EXERCISE INSTRUCTIONS => Can you transcribe the data exactly? Leave the pictures out.
──────── DATA SHOWN
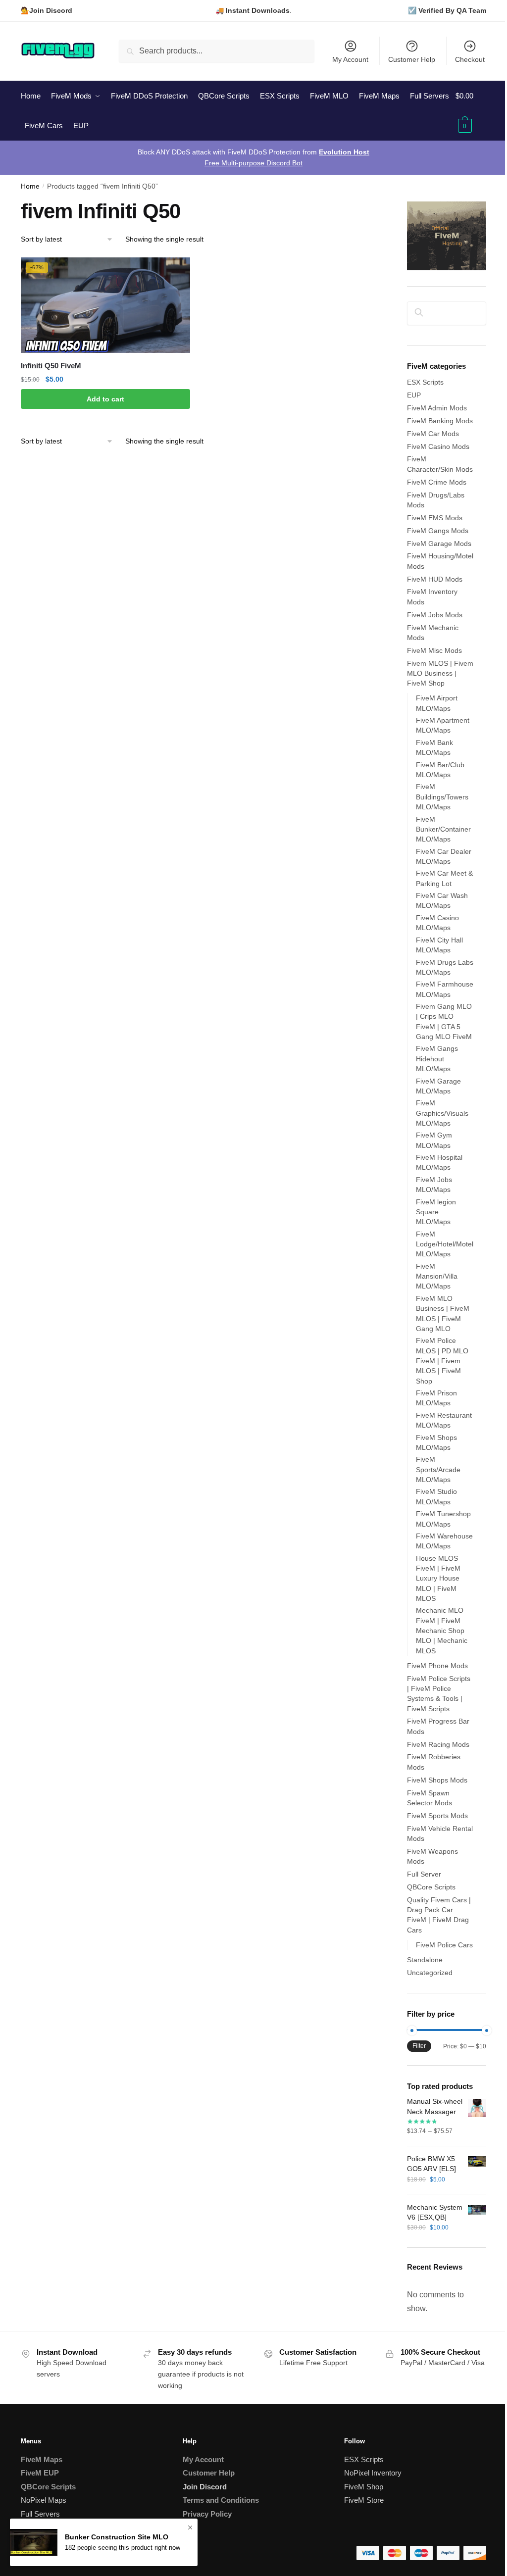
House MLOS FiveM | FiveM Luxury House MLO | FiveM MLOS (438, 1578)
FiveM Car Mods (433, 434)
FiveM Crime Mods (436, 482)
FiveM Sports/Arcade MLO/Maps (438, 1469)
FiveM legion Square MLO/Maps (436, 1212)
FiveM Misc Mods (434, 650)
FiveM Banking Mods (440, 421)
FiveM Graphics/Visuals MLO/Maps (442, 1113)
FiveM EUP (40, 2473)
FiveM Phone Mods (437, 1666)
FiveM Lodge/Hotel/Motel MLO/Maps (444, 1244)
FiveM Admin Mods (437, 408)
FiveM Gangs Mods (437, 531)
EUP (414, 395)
────────────────
RESPONSE BELOW =>
House MLOS FiveM | FiveM Luxury House MLO | FiveM MLOS (438, 1578)
FiveM Car Mods (433, 434)
FiveM Crime Mods (436, 482)
FiveM Sports/Arcade MLO/Maps (438, 1469)
FiveM legion Square MLO/Maps (436, 1212)
FiveM Misc Mods (434, 650)
FiveM Banking Mods (440, 421)
FiveM Graphics/Visuals MLO/Maps (442, 1113)
FiveM EUP (40, 2473)
FiveM Phone Mods (437, 1666)
FiveM Lodge/Hotel/Motel MLO/Maps (444, 1244)
FiveM Admin Mods (437, 408)
FiveM Gangs Mods (437, 531)
EUP (414, 395)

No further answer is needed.